Ираида Филатьевна принадлежала к тем горячим натурам, для которых каждое мимолетное желание – закон. Она целую жизнь была игрушкой и рабом этих желаний, переживая тысячи неудач, ошибок и разочарований, какие неизбежно сыплются на голову таких людей. Вместе с тем, точно для довершения всех бед, природа дала ей добрейшее сердце, которое вечно изнывало под напором неудовлетворенной любви, подталкивая ее на самые дикие выходки. Раз известная мысль попадала в голову Ираиды Филатьевны, раз она согревалась теплотой ее любвеобильного сердца, – эта мысль немедленно приводилась в осуществление. И так шла целая жизнь, какими-то пароксизмами самой лихорадочной деятельности, горячими скачками от одного предмета привязанности к другому; эта лихорадка выкупалась тяжелыми минутами уныния, давящей тоски и полным равнодушием ко всему на свете.

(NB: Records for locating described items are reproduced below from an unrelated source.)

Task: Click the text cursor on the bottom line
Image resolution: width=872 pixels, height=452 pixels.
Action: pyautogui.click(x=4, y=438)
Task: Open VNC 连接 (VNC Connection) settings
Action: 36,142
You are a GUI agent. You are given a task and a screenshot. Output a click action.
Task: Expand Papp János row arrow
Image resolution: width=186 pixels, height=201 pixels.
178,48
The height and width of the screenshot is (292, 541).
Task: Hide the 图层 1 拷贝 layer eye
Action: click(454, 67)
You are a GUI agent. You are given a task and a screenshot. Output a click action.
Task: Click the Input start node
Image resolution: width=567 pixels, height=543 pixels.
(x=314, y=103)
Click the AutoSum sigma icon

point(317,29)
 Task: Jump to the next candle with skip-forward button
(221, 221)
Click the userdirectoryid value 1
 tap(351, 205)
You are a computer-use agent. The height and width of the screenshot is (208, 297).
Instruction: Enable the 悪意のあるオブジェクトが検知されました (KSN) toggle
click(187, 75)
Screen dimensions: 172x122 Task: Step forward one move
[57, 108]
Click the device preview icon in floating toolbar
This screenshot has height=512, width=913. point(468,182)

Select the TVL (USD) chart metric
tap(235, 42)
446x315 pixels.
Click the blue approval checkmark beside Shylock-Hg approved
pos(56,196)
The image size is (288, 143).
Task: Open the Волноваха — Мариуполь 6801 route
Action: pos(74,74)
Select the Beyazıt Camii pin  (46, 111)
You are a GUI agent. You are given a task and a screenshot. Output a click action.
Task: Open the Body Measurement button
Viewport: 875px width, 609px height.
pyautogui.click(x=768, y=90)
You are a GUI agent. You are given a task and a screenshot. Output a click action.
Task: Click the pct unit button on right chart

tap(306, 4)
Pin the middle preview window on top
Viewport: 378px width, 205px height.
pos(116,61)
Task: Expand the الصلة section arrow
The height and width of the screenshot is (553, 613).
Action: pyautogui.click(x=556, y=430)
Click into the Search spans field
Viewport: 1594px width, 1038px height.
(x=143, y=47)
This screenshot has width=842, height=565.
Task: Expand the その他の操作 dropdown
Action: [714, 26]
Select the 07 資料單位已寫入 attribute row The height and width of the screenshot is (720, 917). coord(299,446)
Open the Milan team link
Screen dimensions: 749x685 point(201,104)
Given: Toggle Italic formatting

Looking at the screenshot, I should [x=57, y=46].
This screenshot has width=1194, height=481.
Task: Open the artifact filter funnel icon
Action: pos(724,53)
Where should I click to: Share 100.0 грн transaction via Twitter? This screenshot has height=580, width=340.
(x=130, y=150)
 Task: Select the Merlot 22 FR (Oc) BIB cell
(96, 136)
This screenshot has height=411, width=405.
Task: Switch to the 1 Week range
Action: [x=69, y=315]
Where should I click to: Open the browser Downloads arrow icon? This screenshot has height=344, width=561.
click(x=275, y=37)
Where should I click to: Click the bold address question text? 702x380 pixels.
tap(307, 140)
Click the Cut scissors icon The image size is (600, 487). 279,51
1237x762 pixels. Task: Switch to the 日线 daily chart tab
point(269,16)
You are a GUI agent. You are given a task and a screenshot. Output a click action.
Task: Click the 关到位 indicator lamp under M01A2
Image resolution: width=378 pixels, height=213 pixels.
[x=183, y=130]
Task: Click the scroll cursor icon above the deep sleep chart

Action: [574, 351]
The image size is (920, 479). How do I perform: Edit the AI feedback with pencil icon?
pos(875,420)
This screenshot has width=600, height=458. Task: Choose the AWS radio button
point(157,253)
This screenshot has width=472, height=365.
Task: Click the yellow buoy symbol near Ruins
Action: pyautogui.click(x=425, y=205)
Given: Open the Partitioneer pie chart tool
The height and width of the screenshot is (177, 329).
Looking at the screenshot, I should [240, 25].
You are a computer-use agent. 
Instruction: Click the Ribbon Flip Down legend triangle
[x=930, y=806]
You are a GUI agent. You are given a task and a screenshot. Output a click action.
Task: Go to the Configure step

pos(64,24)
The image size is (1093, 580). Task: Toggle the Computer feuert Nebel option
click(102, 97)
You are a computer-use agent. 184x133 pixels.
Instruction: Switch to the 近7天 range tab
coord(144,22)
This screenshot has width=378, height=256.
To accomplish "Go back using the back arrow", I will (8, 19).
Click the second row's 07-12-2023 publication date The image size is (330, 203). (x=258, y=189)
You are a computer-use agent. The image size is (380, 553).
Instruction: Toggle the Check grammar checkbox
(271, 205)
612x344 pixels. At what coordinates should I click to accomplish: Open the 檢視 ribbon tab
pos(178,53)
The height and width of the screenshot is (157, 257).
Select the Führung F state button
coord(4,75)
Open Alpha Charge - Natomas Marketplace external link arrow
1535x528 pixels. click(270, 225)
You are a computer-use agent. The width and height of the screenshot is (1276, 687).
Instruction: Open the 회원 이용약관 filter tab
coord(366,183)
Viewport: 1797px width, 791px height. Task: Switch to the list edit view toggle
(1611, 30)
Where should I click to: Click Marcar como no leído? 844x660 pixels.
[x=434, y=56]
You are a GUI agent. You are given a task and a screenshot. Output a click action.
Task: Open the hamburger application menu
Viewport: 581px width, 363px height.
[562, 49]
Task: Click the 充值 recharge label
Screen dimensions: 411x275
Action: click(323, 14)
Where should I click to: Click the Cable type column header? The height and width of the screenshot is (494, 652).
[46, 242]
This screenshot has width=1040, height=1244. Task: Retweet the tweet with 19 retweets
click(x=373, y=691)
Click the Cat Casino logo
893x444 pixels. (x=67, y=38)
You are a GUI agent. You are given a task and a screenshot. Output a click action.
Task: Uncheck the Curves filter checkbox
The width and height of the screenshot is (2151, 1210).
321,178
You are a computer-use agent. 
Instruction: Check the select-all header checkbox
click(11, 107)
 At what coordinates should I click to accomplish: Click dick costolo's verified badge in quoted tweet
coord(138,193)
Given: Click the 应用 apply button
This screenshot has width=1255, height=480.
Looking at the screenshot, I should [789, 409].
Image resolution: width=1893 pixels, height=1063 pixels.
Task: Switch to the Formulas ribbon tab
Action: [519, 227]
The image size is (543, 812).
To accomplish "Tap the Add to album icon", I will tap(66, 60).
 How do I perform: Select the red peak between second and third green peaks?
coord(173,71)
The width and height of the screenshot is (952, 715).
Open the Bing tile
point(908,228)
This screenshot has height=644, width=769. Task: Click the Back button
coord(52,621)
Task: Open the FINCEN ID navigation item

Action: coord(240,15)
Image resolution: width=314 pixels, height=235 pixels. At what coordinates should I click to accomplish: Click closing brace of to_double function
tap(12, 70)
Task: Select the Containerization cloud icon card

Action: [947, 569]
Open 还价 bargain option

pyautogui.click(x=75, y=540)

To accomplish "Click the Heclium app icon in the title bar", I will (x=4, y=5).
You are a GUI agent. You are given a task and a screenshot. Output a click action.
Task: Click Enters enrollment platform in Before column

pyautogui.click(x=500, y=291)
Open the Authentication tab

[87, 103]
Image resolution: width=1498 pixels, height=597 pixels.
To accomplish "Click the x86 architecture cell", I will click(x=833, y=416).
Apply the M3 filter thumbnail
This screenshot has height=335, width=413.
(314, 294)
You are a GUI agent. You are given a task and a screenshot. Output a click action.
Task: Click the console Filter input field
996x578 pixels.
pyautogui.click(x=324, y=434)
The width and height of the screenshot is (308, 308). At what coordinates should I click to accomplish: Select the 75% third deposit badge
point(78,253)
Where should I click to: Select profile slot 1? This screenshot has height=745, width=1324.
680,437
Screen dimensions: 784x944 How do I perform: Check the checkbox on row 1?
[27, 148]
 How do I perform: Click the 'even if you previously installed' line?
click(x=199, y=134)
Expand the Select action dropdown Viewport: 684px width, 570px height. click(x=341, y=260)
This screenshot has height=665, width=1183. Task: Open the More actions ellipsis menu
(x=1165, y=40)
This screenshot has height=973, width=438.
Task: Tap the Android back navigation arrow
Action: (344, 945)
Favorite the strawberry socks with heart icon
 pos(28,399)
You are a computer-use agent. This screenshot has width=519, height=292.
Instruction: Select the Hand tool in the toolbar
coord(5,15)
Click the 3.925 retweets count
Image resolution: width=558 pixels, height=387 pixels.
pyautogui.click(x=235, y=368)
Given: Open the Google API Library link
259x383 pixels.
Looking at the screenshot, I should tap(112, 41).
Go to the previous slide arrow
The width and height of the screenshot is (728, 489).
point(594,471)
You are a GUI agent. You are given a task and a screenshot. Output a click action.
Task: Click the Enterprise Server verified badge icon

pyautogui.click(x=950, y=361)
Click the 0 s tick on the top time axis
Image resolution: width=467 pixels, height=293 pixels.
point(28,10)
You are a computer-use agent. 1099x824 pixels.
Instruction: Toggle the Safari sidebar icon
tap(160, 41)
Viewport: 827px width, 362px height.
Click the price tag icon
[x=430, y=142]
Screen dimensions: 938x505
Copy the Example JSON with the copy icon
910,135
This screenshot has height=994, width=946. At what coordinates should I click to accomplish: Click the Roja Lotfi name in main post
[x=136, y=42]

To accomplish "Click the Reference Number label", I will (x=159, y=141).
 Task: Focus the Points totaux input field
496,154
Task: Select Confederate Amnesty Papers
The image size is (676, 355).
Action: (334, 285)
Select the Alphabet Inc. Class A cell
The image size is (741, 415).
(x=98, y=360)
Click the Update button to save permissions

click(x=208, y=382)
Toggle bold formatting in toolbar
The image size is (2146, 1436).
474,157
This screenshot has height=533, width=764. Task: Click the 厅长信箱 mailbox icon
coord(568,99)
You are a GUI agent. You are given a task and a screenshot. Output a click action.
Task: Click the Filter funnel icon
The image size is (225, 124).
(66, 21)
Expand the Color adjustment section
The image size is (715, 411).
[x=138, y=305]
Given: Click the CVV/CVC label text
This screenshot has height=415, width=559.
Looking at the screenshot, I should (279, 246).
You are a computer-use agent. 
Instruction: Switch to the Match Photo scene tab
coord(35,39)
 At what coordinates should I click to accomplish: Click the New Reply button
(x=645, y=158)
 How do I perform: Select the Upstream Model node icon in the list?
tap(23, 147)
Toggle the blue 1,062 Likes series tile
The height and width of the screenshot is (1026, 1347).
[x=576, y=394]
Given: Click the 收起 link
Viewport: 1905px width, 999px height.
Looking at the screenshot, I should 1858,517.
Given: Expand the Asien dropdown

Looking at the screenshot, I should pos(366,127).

Не дальше как утром Ираида Филатьевна переживала одну из самых тяжелых минут своего мудреного существования; но тут подвернулся старик Шипицын со своей «стрелой» – и всю хандру как рукой сняло. Впрочем, она давно уже не испытывала прилива сил и теперь точно хотела наверстать даром потраченное время. Конечно, и раньше она никому не отказывала в помощи и постоянно возилась с приисковыми бабами и ребятишками, которые одолевали ее своими болезнями, нуждами и разными бедами приискового житья-бытья. Но такая деятельность не удовлетворяла кипучей натуры Ираиды Филатьевны, не поглощала всех сил, не заставляла переживать мучительных часов ожидания и щемящей тоски.

Теперь другое дело.

Когда Шипицын еще рассказывал о «стреле», в голове Ираиды Филатьевны успел сложиться самый блестящий план не только освобождения этой девушки, но и окончательного устройства ее на. прииске. Она дала Шипицыну уклончивый ответ только под влиянием той выдержки, какая еще сохранилась в ней каким-то чудом.

 

«Mademoiselle Anastasie… Настенька… Настя…»-шептала про себя Ираида Филатьевна, с нетерпением дожидаясь ночи.

Она уже любила эту пятнадцатилетнюю девочку, жертву бедности, людского эгоизма и развращенности. Это чувство охватило ее с особенной силой и заставило ее сорокалетнее сердце бить усиленную тревогу, точно эта Настенька была ее собственной дочерью, которая когда-то была потеряна, а теперь вдруг нашлась… Да, она, эта Настенька, всего в тридцати верстах от Коковинского прииска, и Ираида Филатьевна осыпала детище своей фантазии самыми ласковыми, нежными именами, какие может – придумать только любящая женская душа. За ужином Ираида Филатьевна все время думала о том, что-то теперь делает ее Настенька на Вогульском прииске? Может быть, там идет бешеная оргия, и этот ребенок улыбается своим палачам. Дальше ей представлялось, что девушка переживает самую горькую нужду. Так может думать только мать о своих детях, придумывая и переживая тысячи несуществующих затруднений и опасностей. Словом, Ираиду Филатьевну охватила всесильная страсть, страсть совершенно особенного рода: раньше она любила только мужчин, а теперь всей душой прилепилась к совершенно неизвестной ей девушке.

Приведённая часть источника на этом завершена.